OTL-103 Gene Therapy Safe, Efficacious as Alternative Treatment for Children With Wiskott-Aldrich Syndrome
At ASCGT 2022, Italian investigators report updated safety and efficacy data from a phase 1/2 trial, in which all evaluable subjects achieved platelet transfusion independence and reported improved median platelet counts.
Gene therapy could prove an effective treatment option for children and adolescents with Wiskott-Aldrich Syndrome (WAS) who are ≥ 5 years of age, as those patients carry a higher risk of complications when receiving allogeneic hematopoietic stem cell transplantation (HSCT), the only current curative treatment option for the rare, X-linked, primary immunodeficiency and platelet disorder.
Italian investigators reported updated safety and efficacy data with up to a decade of follow-up from the phase 1/2 trial (NCT01515462) of OTL-103, an investigational autologous hematopoietic stem and progenitor cell (HSPC) gene therapy for the potential treatment of WAS, during a presentation at the American Society of Gene & Cell Therapy 25th Annual Meeting, held in Washington, DC, and virtually May 16-19, 2022.1
All evaluable subjects who received OTL-103, in development by Orchard Therapeutics, achieved platelet transfusion independence and reported improved median platelet counts, lead investigator Francesca Ferrua, MD, told CGTL in a video interview.
“We observed an increase in platelet counts that allowed patients to stop bleeding prophylaxis, mainly to become independent of platelet transfusion,” Ferrua, of the San Raffaele Telethon Institute for Gene Therapy at San Raffaele Scientific Institute in Milan, Italy, said. “Patients, during the follow-up, started to lead a normal life, so they do not bleed even if they perform sports or if they travel. They live as normal kids or adolescents.”
OTL-103 is created via CD34+ HSPCs transduced ex vivo with a self-inactivating lentiviral vector encoding human WAS cDNA under the control of an endogenous human WAS promoter. A total of 17 male subjects were treated in either the phase 1/2 trial (n = 8) or Expanded Access Program (EAP) (n = 9) with a median follow-up of 8.4 years (range: 5.2–10.5) in the trial and 3.3 years in the EAP (range: 0.4–4.9).

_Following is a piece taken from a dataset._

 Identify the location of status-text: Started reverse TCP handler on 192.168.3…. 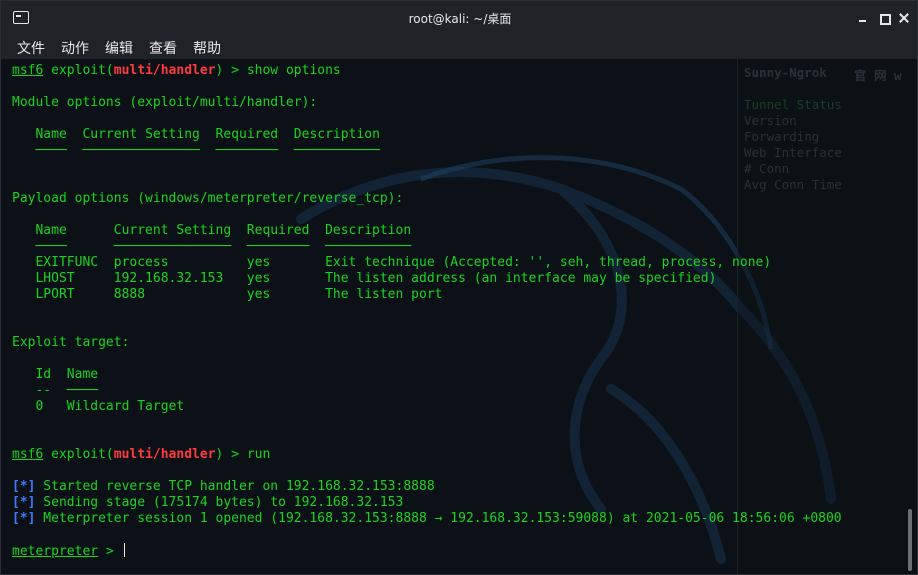
(235, 486). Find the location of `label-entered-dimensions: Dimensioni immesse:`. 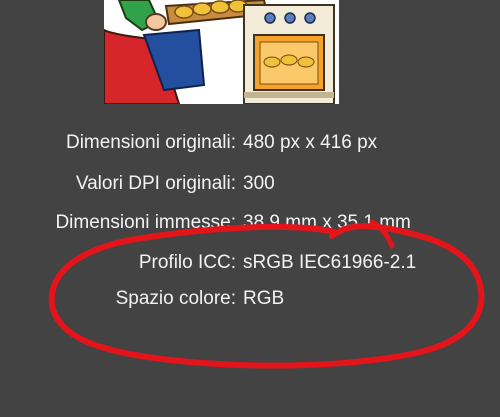

label-entered-dimensions: Dimensioni immesse: is located at coordinates (146, 222).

Median age for subjects receiving the gene therapy in the trial was 2.2 years (range: 1.1–12.4) and 3.8 years in the EAP (range: 1.4–35.1).
Pre-administration of the therapy, all participants received rituximab and reduced-intensity conditioning with busulfan and fludarabine.
“Sustained engraftment of genetically modified HSPCs resulted in WAS-[protein] expression restoration in lymphocytes and platelets,” investigators reported. “A reduction in severe infection rate was observed and all evaluable subjects stopped immunoglobulin replacement therapy and prophylactic antimicrobials, suggesting immune reconstitution and T-cell function normalization.”
The team also observed a reduction in bleeding rate and severity with no severe events > 6 months post-administration. One year pre-therapy, the rate of moderate and severe bleeding events per person-years of observation (PYO) was 3.4 (95% CI, 2.2–4.9) in the trial and 1.9 (95% CI, 1.1–3.0) in the EAP. Post-therapy (> 6 months), the rate of moderate and severe bleeding events per PYO was 0.1 (95% CI, 0.0–0.2) in the trial and 0.1 (95% CI, 0.0–0.4) in the EAP. Median time to platelet transfusion independence was 85 days post-gene therapy (range: 15–261) in the trial and 20 days in the EAP (range: 9–68).
Eczema, a common recurrence for patients with WAS, resolved in all evaluable subjects. The clinical benefits reported were similar in participants > 5 years of age.
Investigators have received no reports of adverse events (AEs) related to OTL-103, serious AEs, or signs of insertional mutagenesis or replication-competent lentivirus. One EAP patient died 4.5 months after receiving the therapy; however, the cause was determined to be deterioration of a pre-existing neurological condition that was unrelated to OTL-103.
“This safety and efficacy analysis of subjects treated with OTL-103 demonstrates the potential of [gene therapy] as an effective treatment for patients with WAS, including in those ≥ 5 years,” the research team concluded.